The Summer Cull
So I’ve started to feel like my facebook and twitter relationships are marred by too many people in one space. Surely I’m missing out on great potential relationships and interactions because I’m being irritated by a whole load of clutter?I’ve also been slightly freaked out by the tales of the Facebook rapist who could so easily have been one of my numerous tweetups. We have to take care. More friends makes this harder. I’ve decided that a Summer Cull is due. Nothing too drastic just have to lose a few hundred friends.
Rules to culling are simple. I’ve come up with culprits that have to go. Now! It may be easier if you remove yourself?
1) Over use of text speak. We all have our stupid standards. This is one of mine
2) Photos of women half naked who aren’t in any way related to you
3) Photos of you with women at clubs and not much else
4) Those who put up false university information in an attempt to impress
5) Misogynistic images – if you have to look this up please assume that we aren’t friends material
6) Those that invite me to events in areas I hate.

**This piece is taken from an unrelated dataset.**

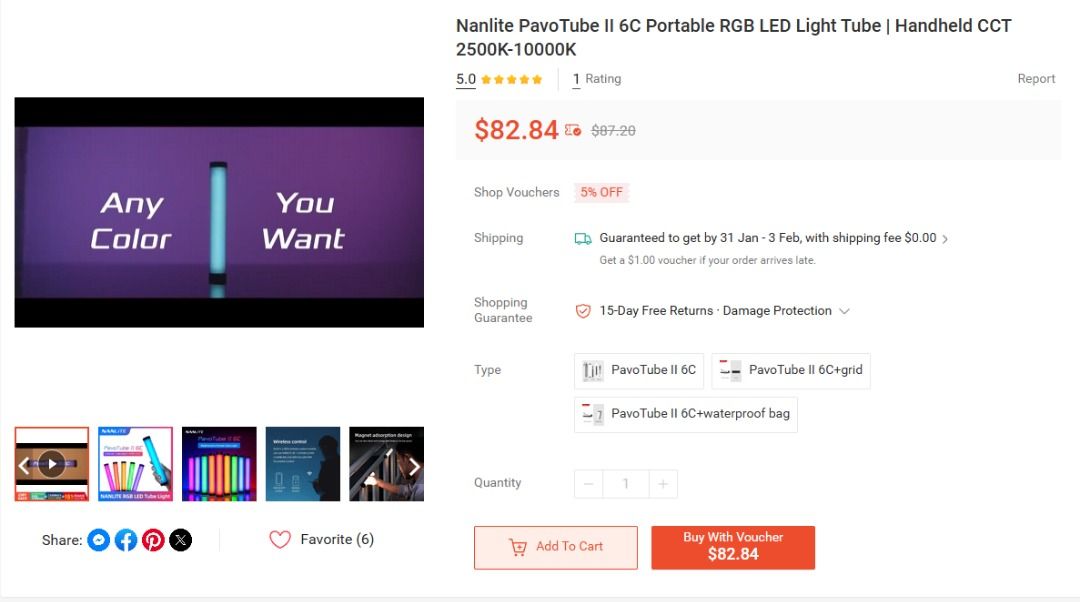Click the heart to favorite the product
This screenshot has width=1080, height=602.
tap(280, 539)
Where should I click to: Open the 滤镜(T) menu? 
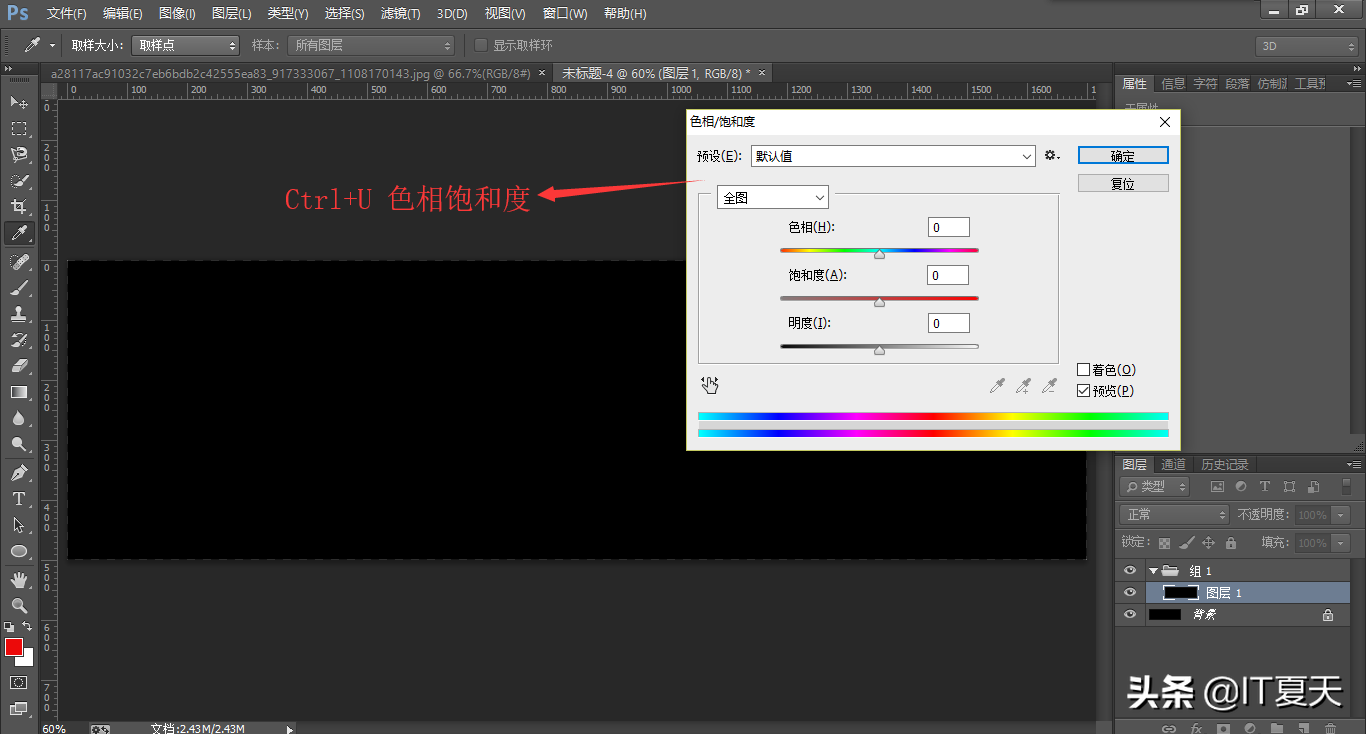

Catford, Ilford, Brentford, Stratford, Croydon, Harlesden, Mitcham, Romford, and…..just anywhere that’s outside of zone 2 really.
7) Invites to Foam parties. I don’t know where you buy your clothes from but how many foam parties can you throw in a year? No
8) Anyone that invites me to anything at Moonlighting. You’ve been warned. This is not negotiable.

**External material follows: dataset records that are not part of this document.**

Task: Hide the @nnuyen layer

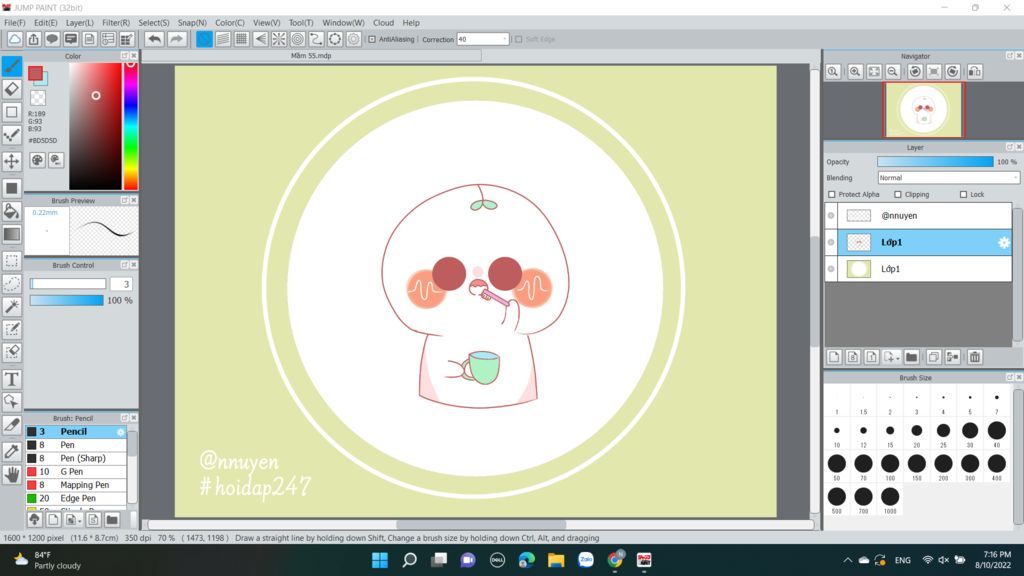Action: (x=831, y=215)
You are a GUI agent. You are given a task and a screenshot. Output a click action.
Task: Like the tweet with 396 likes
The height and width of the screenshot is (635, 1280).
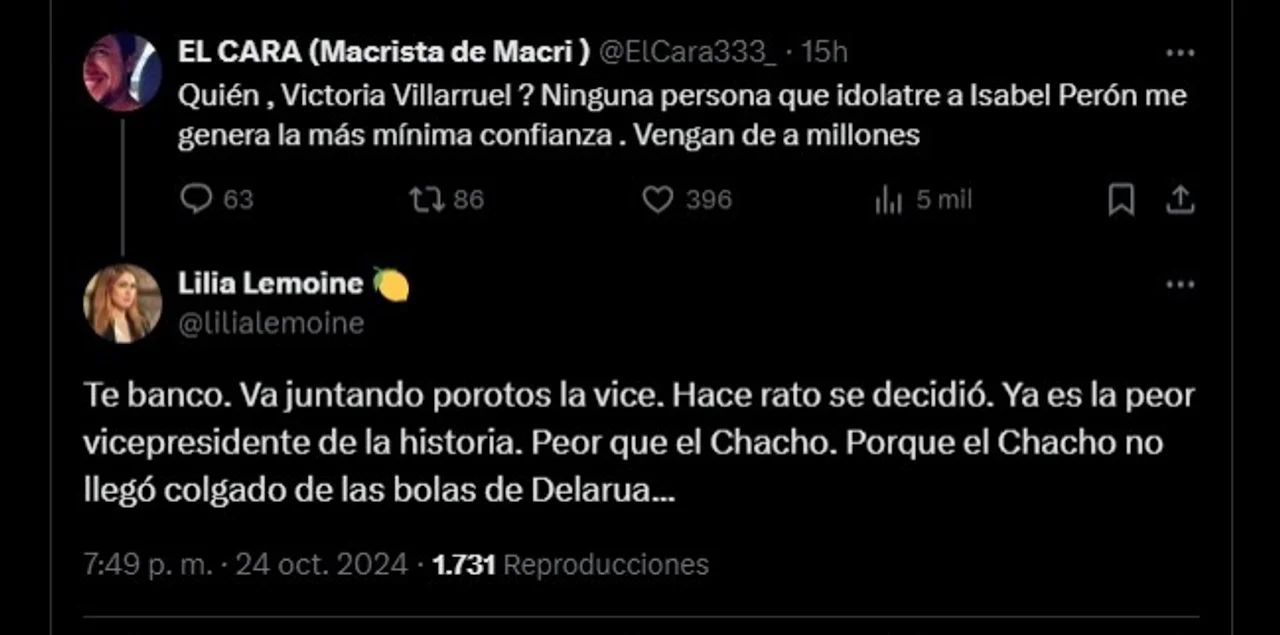[657, 200]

9) Homophobic comments, sentiments or endorsements. Don’t think an LOL at an inappropriate joke is going to slip past me unnoticed lovely
10) Those that are married and insist on flirting. I’m not online to flirt with married men. So predictable and so boring if I can’t post on your wall. Direct messages only is the dead give away
11) Those that send me bible verses. The nuns did a good job, I’m all Bibled up. Thank you
12) Those that think posting trainers on my page is a fashion suggestion. Fuck off
13) Those that think Tweedy Chav is cool, talented or worthy of time. You’re virtually dead to me.

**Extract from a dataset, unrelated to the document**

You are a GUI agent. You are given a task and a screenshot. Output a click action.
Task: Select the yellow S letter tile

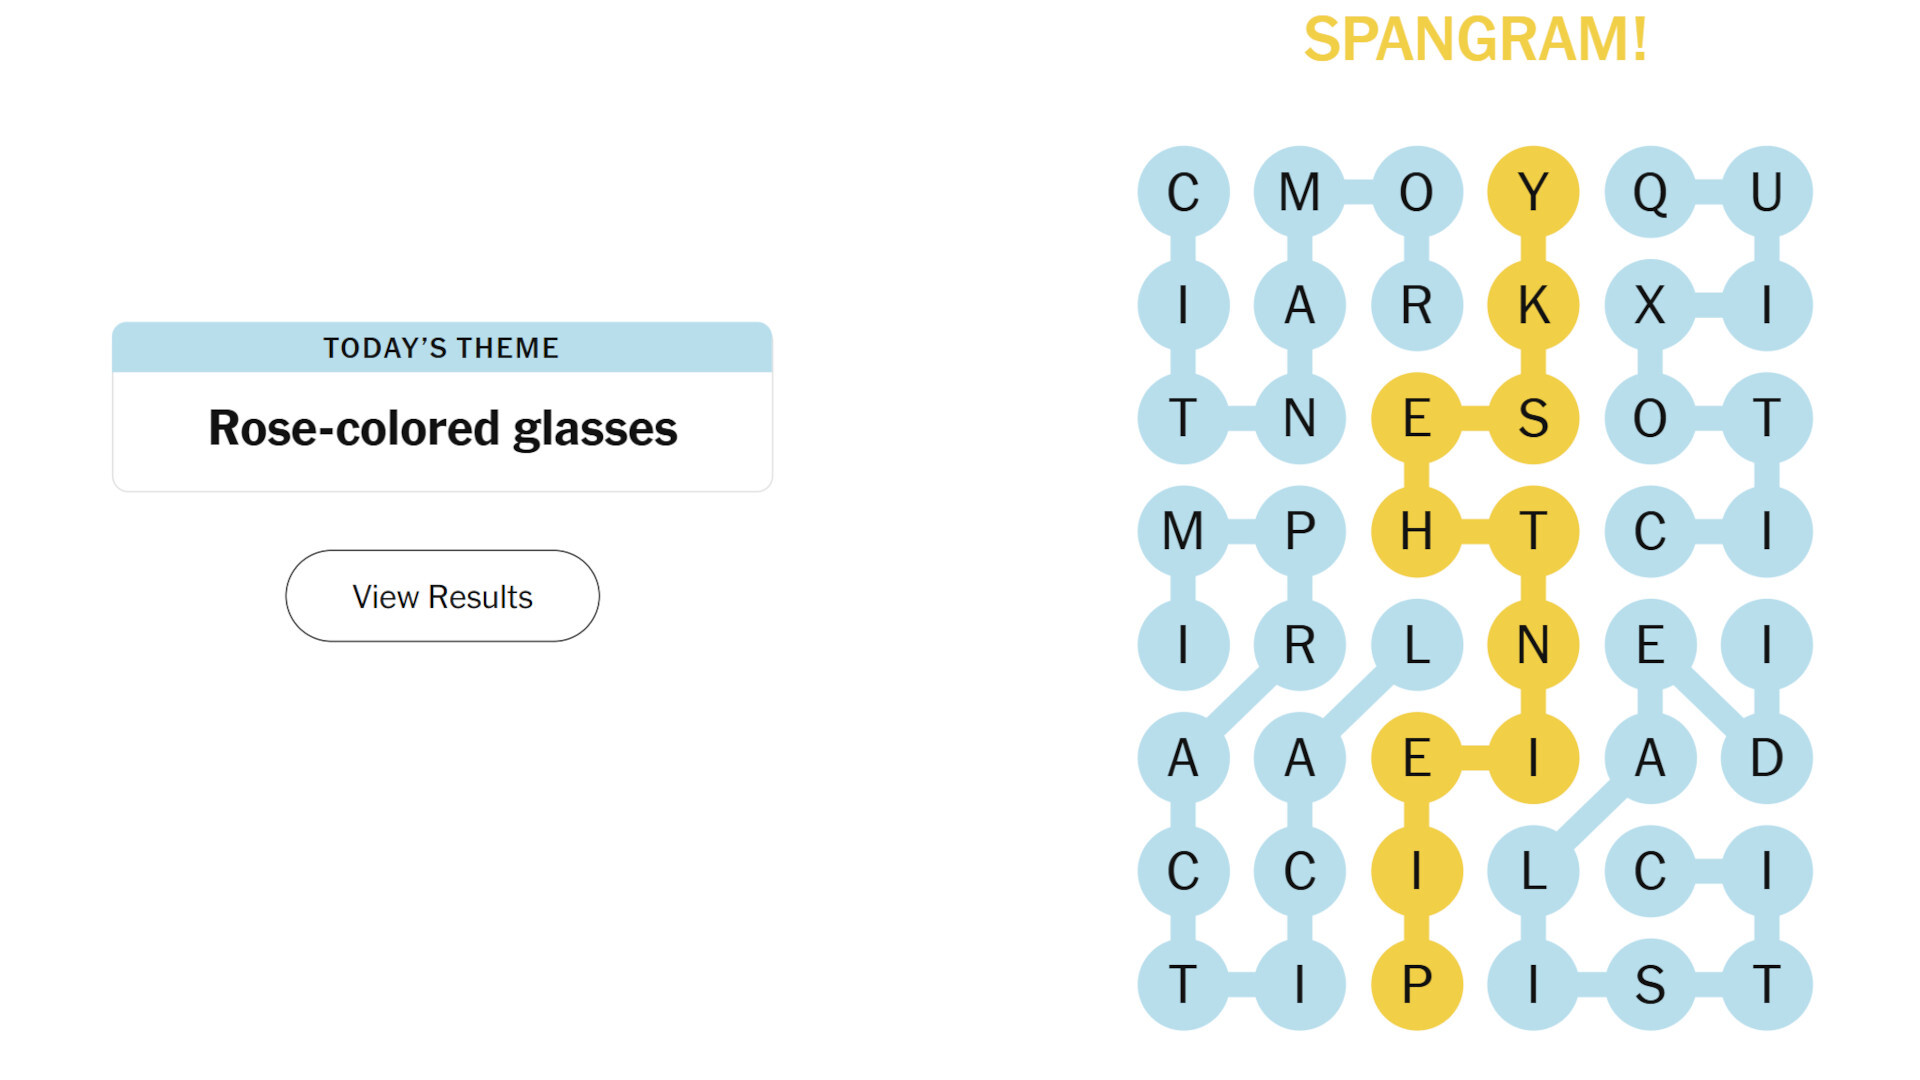tap(1533, 418)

14) Women who are hunting for husbands. Do it on your real friends well. I’m not going to give you a good reference
15) Those men that want to tell me how little I know about football. Whatever. I’m sorry your career ended 20 years ago and now you are a TV / Sofa coach. Don’t assume
16) Terrible spelling. I’ve been taught by nuns. I wince at constant bad spelling. It hurts my spirit. Let’s assume we just can’t be friends
17) Those who bug me for photos. I love the one that said “OK not of your face then but of your vageena” Cute dude, real cute
18) Those that don’t write to me in English. I don’t have time to google translate especially if I don’t know what language it is
19) Those who politics are dubious, extremist or think Boris Johnson should be PM
20) Those who talk about their natural hair journey. Go away!
21) Those who don’t understand that a no is a no not an invitation to engage in negotiations.
22) Those who are angry that they aren’t where they want to be in life and want to angry fuck anyone
23) Allies and apologisers
24) We all are one colour and there are some good….nah! Stop lecturing
25) Frenemies. Even those you have fond memories
I think these are reasonable and fair. I’m sorry if you felt that we were closer and this is one of the last tweets or status updates you see. I just don’t have time for silent observers who give nothing to the online experience. Of course we all have different ones. Any one got some of their own?